There is a line containing "Task: Click the" in the records below. Repeat it and every line after it, exactly, through the final line, but no pictures.
** PROVIDED MATERIAL follows **
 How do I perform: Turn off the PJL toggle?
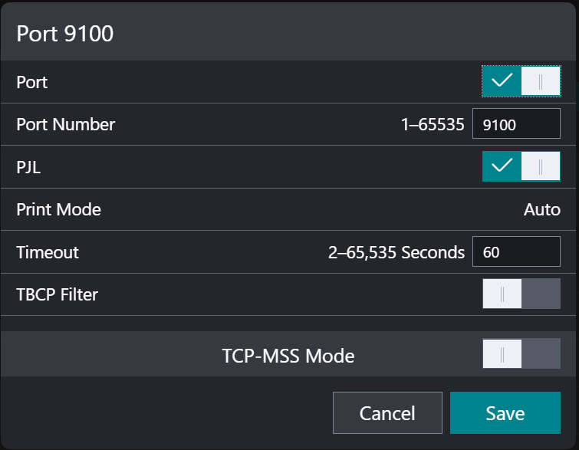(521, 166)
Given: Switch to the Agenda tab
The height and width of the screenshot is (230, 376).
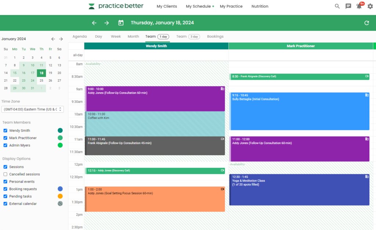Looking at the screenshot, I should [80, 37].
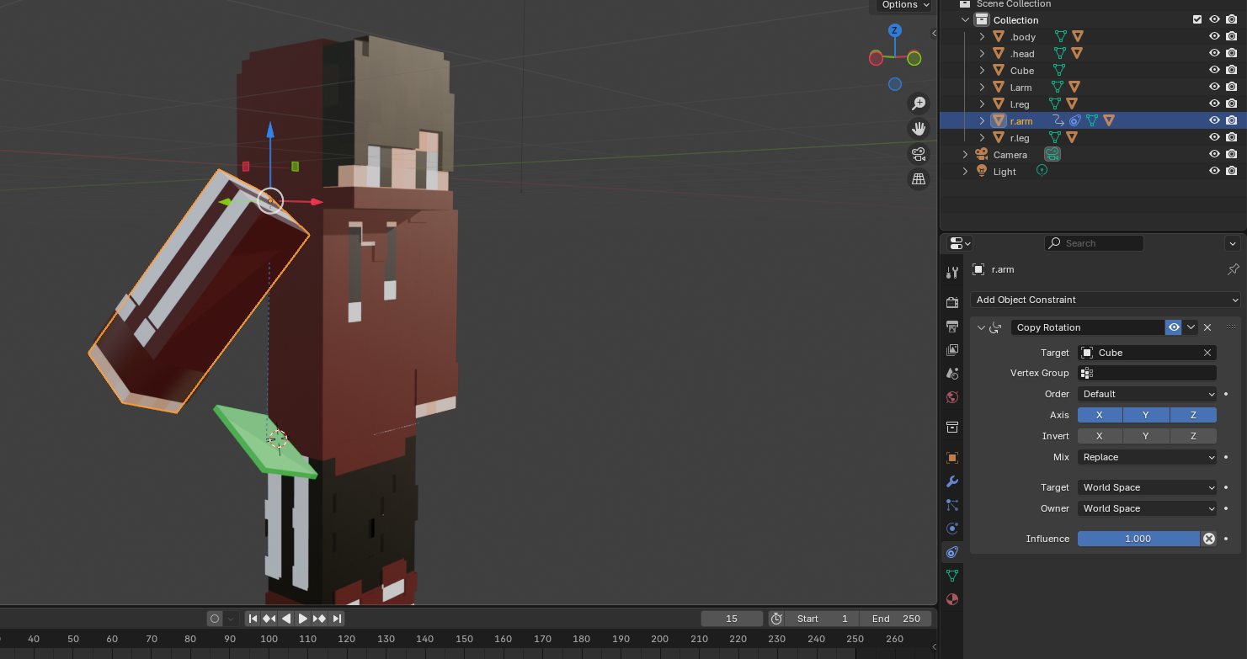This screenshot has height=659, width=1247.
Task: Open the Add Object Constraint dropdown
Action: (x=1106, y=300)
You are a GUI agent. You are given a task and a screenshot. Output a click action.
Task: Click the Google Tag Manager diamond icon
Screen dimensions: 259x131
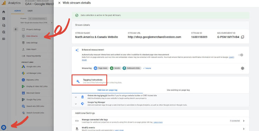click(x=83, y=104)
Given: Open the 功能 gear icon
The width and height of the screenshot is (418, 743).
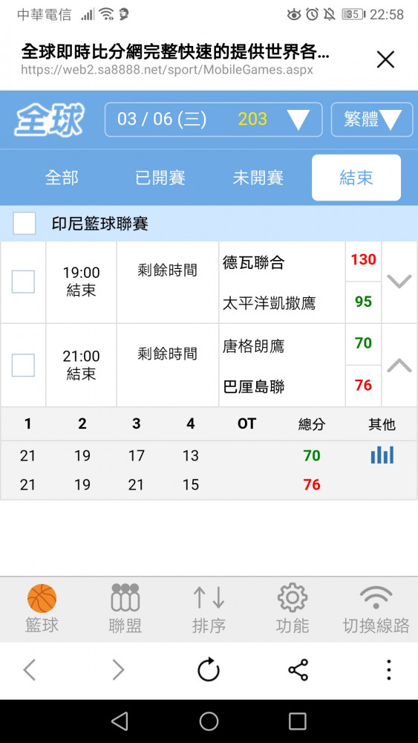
** End of PROVIDED MATERIAL **
## FINISHED EXERCISE
Task: Click the Google Tag Manager diamond icon
Screen dimensions: 259x131
click(x=83, y=104)
Given: Open the 功能 gear icon
The width and height of the screenshot is (418, 743).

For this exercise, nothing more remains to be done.